1. Abstinence from intoxicants or toxins;
2. Meaningful physical exercise;
3. Spiritual practice.
4. Creativity.

Those all would take a little explaining; part of me gags on including zazen as "spiritual practice", but honestly other practices have worked in the past, just not as well, and they inevitably led to some sort of cognitive dissonance. Zen is what works for me. I don't insist anyone else try it, though I do my best to make it available when I can, and where it's wanted. "Creativity" includes a lot of things people may not see as creative at all; like wrapping myself up in good sci-fi. Yeah, someone else was creative. But my appreciation can be all I need to keep moving on.

Meaningful exercise? It just has to be something I like, and makes me feel good, in and about myself. Yoga works, but so do the few remaining step aerobics classes which are correctly done. Anything I don't enjoy doesn't work here (i.e., weightlifting, jogging). It has to be meaningful activity.

Intoxicants? This one is totally explainable on a chemical level. When you put chemicals in your brain to make it happy, it stops producing its own "happy chemicals". I've tried both, and the ones my brain produces are better.

So, moving on. Will the job produce enough income for me to survive? Dunno; I hope so, I actually like the people I work for and with, for the most part. But we're moving into a time of economic collapse, and we'll all share in that, one way or another.
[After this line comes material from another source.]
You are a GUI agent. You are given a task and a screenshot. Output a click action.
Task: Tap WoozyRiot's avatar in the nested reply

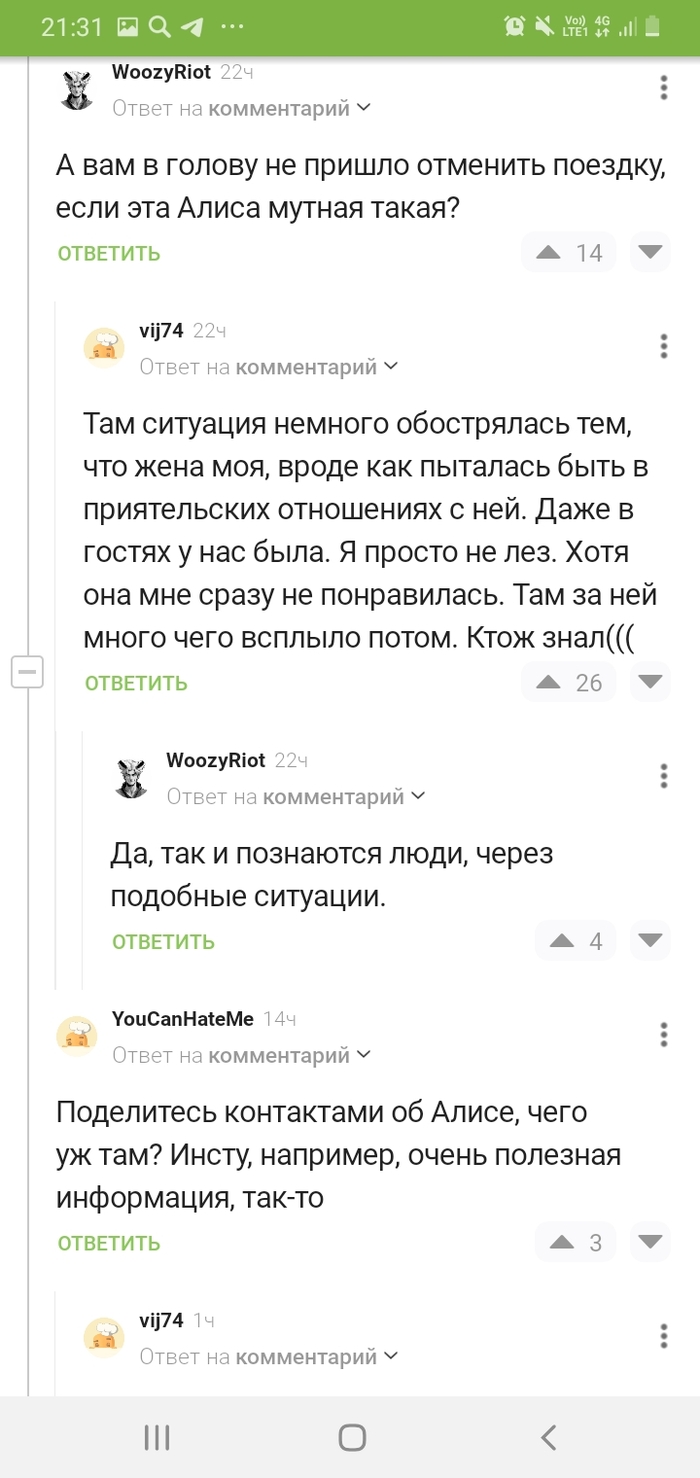pyautogui.click(x=131, y=777)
My dad is 85; he's always raised cattle, but he hasn't kept any the last few years much; he tried last year, but it was so dry here that there was hardly any pasture for them. This year he's keeping four steers for a cattleman down the road. Yesterday morning, two of the four mysteriously vanished; the fence had been broken or cut. I suspected cattle rustlers and wanted him to call the Sheriff. But hours later, a Sheriff's deputy and someone else, along with eventually their owner, found the steers standing in the middle of a busy highway, and drove them home. So my dad, at his age, was out fixing fences yesterday afternoon. And I'm sure he was thinking, 'I thought I was over this....'

Tomorrow surely brings changes, but I no longer fear them. I should have known better, and I went through what it took me to learn. I keep thinking of Natalie Maines singing "Taking the Long Way Around."

The fences are mended, and the cattle are back in the field, for now. Next!